Oh, yeah. The ‘Cancel Me’ one?
Yeah. What was the story behind that? Why did you want to do it and why the change of words?
I can say it was political, but it actually wasn’t. He’s gonna kill me but I don’t care. He laughs at it now. We both laugh at it now. It involves that T-shirt that was going to be produced by Juergen Teller for Palace for their collaboration, and my agent in New York called me three or four months ago, asking if I would give my permission to use that image on a Palace T-shirt. I didn’t know anything, so I said yes. He told me there’s no money in it, and I said okay fine because it sounded cool to work with this nice little skateboard brand. Then three months down the line, Juergen calls me up and he says, would you come over to my studio? We’re friends, so he asked me to do a promo picture for it and I’m like, yeah, sure.
Then in between all this, I got a new agent and I was just filling him in on what was going on and what was coming up and I said I’m doing this thing for Palace because they used my image on a T-shirt, and he said, ‘What? How much are you getting for that?’ I said nothing. He goes, you’re getting nothing?
I guess he had been through this before because they did something with Naomi and she got money for it. Not a lot, but some. So I said, Okay, well, if I can get some money, of course I can use it. He said to just hold on and he would speak to them before I went to the studio.
Anyway, I called Juergen and I said to him that my new agent said that I can get some money for doing this T-shirt, which is great. I mean, it’s not coming from your pocket, is it? Then, my new agent gets a call and says Juergen has cancelled the T-shirt, which means I wouldn’t get any money. He got so pissed off with me because I just didn’t come over to the studio. I’m like, you fucking asshole! So I went upstairs, I drew a heart on my chest. I wrote ‘Cancel Me’ in it. I pulled my 15-year-old son into a room and I said, take my picture and he said, ‘No, mom, no, no, please!’ I took his cigarette, put it in my mouth and did it. He only took three shots because he didn’t want to do it. I posted one and that was like a fuck you to Juergen.
So, it was a fuck you to Juergen.
It didn’t mean any thing bigger than that. But then the T-shirt came out and we laughed it off.
I guess that’s perfect because wasn’t the original version of that made after you got cancelled from a Versace campaign?
Yeah! It was for an i-D cover. I was so upset that I didn’t get put into that Versace shoot. I was so angry. I could have been doing Versace being shot by Richard Avedon in New York City! And here I was doing i-D with Juergen instead!

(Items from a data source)
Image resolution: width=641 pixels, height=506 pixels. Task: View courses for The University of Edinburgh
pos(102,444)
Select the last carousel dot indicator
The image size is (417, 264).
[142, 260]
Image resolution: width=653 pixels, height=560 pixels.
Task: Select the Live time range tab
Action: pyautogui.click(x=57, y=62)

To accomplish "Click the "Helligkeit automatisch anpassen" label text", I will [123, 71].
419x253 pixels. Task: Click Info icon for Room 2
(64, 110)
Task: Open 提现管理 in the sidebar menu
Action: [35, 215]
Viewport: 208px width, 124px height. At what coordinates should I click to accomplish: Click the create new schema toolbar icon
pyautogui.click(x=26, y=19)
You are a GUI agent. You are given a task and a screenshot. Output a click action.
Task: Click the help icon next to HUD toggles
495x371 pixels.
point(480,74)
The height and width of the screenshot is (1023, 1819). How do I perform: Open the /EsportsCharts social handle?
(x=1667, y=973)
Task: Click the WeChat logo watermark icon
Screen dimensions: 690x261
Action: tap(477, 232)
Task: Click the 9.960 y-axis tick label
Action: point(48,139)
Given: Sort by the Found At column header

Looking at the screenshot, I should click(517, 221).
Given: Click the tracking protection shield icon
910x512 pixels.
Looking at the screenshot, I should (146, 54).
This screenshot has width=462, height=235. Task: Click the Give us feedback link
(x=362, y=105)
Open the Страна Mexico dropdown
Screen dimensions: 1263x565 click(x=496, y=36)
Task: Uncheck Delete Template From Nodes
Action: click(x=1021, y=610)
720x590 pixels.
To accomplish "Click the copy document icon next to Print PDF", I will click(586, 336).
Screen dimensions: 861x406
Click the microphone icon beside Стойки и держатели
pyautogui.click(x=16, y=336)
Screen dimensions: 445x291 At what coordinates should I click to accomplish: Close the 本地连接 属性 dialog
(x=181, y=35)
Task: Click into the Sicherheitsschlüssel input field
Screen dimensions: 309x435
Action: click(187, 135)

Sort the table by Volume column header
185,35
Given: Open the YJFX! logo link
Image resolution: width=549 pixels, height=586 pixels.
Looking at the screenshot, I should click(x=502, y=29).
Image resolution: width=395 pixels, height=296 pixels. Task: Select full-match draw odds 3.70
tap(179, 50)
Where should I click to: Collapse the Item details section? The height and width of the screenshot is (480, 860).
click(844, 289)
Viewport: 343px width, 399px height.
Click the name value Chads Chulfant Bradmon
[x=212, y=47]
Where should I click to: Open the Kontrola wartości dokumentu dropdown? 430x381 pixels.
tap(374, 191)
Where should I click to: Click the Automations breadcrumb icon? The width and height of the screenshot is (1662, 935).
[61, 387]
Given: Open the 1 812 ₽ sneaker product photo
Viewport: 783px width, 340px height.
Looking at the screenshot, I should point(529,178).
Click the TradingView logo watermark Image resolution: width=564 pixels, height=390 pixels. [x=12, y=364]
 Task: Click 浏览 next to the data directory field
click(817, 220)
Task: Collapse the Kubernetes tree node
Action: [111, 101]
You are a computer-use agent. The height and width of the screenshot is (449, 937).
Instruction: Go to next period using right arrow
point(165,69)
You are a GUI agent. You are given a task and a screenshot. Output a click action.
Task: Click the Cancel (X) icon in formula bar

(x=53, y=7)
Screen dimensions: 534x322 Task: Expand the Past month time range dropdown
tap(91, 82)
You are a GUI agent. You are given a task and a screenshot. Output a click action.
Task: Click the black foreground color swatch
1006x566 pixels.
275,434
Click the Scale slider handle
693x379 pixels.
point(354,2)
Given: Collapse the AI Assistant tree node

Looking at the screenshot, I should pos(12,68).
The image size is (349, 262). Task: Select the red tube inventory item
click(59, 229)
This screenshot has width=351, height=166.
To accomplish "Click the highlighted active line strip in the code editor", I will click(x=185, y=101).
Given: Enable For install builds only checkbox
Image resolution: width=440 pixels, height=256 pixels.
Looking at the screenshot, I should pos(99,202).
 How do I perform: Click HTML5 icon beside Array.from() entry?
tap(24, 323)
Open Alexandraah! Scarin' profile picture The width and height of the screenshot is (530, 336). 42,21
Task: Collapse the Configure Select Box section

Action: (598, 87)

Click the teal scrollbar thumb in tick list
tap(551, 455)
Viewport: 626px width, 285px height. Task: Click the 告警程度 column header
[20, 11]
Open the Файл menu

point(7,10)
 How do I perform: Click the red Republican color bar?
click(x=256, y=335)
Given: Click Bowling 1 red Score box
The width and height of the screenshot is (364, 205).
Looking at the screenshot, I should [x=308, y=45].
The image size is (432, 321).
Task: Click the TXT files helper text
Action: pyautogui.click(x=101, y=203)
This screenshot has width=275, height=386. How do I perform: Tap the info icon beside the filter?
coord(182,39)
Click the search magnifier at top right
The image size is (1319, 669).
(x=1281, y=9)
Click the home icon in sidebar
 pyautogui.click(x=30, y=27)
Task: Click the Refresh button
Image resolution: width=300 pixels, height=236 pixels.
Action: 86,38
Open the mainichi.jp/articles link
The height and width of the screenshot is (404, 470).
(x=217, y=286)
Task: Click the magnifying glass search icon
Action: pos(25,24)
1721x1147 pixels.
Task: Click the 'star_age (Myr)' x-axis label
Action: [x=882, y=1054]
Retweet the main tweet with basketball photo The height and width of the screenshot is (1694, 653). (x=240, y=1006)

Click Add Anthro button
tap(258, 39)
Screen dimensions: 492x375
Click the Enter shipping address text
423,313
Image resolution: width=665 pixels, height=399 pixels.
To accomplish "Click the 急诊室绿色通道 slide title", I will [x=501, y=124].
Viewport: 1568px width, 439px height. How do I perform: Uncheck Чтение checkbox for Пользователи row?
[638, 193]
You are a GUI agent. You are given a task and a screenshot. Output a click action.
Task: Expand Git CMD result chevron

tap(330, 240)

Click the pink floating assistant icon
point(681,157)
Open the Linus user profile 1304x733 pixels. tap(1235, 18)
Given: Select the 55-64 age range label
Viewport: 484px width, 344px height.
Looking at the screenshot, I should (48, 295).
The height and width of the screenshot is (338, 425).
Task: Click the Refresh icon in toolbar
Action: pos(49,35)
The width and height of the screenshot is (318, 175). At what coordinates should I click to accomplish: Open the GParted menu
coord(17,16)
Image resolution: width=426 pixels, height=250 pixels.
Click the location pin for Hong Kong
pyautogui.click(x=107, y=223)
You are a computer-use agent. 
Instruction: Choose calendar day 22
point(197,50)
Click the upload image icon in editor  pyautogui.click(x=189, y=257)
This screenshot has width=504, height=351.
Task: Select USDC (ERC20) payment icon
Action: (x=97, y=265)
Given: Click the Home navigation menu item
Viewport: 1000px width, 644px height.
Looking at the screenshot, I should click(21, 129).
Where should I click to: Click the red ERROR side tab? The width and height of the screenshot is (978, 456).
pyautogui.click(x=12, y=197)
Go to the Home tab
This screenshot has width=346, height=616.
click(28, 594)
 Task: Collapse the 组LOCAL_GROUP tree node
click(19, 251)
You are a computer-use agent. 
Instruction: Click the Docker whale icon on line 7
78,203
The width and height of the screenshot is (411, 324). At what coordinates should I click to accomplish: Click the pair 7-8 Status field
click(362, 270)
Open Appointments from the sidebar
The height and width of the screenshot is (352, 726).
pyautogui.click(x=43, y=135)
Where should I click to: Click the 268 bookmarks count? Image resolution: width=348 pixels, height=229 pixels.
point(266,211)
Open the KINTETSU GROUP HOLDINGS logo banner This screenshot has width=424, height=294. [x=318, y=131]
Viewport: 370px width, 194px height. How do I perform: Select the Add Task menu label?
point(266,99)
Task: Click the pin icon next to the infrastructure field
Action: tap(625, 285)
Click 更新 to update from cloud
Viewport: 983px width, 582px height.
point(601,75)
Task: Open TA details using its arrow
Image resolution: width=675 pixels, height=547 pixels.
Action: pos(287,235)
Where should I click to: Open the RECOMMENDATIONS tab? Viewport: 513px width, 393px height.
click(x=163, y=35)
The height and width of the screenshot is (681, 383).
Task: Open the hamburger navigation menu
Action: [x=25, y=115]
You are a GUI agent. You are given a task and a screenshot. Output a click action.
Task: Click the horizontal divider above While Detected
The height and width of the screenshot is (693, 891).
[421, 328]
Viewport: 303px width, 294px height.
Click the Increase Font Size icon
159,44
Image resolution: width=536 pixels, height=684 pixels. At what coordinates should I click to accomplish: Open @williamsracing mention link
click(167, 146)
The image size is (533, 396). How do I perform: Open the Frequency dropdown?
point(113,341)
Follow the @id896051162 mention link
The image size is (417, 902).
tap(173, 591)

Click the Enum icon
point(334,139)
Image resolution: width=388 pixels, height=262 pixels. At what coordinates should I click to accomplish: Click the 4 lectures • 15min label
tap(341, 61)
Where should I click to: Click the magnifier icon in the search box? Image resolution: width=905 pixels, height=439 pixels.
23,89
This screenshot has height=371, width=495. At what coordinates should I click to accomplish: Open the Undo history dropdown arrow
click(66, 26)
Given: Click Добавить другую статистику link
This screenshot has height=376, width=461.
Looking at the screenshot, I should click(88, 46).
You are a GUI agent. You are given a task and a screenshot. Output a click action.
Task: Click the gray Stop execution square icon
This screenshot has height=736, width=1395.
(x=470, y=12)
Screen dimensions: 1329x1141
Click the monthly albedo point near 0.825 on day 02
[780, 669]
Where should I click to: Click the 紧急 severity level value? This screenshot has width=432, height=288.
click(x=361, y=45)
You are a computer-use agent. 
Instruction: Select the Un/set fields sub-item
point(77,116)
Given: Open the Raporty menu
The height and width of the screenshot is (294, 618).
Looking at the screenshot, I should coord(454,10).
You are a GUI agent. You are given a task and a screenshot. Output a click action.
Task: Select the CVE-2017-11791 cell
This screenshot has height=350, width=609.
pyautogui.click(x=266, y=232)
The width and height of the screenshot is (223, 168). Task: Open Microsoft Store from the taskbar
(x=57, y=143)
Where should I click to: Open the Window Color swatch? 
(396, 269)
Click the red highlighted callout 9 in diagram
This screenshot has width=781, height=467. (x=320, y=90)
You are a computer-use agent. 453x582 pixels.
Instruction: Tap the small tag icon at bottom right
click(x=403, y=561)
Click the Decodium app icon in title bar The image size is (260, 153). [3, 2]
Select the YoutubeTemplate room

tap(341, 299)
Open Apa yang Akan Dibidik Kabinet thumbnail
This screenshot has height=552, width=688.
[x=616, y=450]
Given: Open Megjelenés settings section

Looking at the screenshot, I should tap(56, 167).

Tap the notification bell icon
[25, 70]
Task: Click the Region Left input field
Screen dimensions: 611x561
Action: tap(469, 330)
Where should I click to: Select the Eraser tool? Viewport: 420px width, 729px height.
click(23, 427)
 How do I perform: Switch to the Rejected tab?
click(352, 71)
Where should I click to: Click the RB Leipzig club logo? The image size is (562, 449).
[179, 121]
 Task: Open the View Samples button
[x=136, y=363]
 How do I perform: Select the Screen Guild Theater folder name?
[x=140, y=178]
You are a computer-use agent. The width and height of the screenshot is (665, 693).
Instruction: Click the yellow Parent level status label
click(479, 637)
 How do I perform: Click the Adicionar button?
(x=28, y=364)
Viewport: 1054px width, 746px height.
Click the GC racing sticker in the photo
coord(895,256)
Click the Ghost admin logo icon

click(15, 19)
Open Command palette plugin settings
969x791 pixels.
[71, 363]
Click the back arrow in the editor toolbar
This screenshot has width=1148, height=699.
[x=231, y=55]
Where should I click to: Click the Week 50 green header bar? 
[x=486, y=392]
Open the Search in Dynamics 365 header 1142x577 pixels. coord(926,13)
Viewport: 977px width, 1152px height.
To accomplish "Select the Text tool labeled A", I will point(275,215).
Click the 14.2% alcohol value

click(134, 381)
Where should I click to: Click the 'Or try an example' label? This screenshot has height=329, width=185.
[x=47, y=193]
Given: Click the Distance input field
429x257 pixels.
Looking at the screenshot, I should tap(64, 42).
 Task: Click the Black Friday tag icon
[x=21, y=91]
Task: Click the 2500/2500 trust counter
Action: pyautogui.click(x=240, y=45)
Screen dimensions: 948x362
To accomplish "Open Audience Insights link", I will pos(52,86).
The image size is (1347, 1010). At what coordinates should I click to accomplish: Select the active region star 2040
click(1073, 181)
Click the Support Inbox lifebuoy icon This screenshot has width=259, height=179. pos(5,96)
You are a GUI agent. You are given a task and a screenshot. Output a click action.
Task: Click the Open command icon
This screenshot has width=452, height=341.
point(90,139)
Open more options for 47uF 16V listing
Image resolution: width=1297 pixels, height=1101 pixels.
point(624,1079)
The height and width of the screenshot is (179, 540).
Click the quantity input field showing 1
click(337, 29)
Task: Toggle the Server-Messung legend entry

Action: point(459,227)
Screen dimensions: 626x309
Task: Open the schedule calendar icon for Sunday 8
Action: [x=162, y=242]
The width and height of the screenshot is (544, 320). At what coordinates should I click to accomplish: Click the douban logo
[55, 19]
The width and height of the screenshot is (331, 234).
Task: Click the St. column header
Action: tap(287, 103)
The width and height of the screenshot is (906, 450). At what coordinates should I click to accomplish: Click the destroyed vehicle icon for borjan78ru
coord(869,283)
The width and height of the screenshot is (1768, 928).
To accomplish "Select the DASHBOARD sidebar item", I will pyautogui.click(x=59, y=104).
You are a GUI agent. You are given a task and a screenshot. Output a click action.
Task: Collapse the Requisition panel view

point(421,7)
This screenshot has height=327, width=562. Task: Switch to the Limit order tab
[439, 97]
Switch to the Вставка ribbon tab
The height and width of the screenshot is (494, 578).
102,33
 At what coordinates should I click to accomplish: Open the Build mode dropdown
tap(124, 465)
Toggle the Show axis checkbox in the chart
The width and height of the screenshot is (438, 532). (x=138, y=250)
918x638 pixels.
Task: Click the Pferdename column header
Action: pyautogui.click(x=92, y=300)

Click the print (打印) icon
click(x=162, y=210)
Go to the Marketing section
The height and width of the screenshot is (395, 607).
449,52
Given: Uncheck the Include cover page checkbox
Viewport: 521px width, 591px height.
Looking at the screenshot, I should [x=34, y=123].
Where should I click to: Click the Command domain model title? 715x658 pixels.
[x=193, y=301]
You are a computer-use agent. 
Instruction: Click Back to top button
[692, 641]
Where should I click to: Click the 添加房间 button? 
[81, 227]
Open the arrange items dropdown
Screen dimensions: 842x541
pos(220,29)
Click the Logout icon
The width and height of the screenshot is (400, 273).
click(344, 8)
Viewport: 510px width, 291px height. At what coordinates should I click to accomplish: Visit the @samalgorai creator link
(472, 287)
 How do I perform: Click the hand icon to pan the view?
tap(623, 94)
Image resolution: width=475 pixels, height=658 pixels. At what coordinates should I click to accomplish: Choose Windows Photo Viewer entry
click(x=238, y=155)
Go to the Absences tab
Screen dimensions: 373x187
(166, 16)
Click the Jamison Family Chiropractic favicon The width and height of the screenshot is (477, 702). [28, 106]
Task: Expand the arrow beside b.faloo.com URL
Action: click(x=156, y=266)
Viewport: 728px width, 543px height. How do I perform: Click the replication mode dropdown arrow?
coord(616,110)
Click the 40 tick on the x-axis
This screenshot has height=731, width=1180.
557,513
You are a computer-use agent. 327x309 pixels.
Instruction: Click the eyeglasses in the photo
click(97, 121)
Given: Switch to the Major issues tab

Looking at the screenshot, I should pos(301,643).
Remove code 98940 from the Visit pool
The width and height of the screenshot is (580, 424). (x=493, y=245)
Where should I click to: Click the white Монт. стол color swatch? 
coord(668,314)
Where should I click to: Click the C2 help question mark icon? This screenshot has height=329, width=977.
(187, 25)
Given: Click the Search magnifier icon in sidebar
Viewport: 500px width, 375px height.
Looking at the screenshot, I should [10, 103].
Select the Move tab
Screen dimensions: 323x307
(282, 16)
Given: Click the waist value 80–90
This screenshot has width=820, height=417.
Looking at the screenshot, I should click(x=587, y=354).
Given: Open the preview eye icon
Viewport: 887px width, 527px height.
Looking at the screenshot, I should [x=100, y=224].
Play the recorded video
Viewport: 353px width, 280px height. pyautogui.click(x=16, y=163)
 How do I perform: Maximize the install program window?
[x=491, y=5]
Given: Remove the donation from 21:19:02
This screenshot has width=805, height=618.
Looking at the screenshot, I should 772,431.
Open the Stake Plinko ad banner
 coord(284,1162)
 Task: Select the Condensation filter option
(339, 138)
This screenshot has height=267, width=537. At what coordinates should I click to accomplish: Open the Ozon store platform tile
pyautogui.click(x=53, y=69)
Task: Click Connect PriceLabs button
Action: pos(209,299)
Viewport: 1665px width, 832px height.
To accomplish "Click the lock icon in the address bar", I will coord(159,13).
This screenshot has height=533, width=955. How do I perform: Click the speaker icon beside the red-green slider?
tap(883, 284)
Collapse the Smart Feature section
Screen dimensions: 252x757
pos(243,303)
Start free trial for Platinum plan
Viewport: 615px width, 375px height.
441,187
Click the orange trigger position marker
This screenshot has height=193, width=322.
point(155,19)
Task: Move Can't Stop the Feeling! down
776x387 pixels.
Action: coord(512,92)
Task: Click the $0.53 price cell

TASKS TO PERFORM
**a.** In the interview about the "Cancel Me" picture, how many shots did the speaker's son take?
**b.** Continue the interview about the "Cancel Me" picture from its final line.

RESPONSES BY TASK
**a.** Three.

**b.**
People on social media tend to be quite nostalgic. They post a lot of old photos. Are you nostalgic?
No, not at all. Zero. I don’t want to look back. I tell stories from the past once in a while, when I’m asked, but I did it to let other people post it on Instagram if they want to. I don’t want to look back. I just want to keep looking forward because people ask if I’m going to do a book or things like that. No, I don’t want to do a book! That’s saying, here was my life. No, my life is now and I’m not one of those people who put pictures up all around the house of me. I like to keep moving forward and that’s just my mindset. So I won’t ever, ever post a picture from what I did in the 90s.
On that note, how do you feel about being called an icon?
I love it. Are you crazy? That’s nice. An icon is nice. A legend is a dead thing. My son just said to me “Mom, you love it!” because somebody had come up to me and said they love my Instagram. And I do love it. It humbles me, but at the same time, it makes me feel like wow, yeah. I love that.
I think it’s good to own it.
You clearly enjoy it, and you’re great at it. A true supermodel!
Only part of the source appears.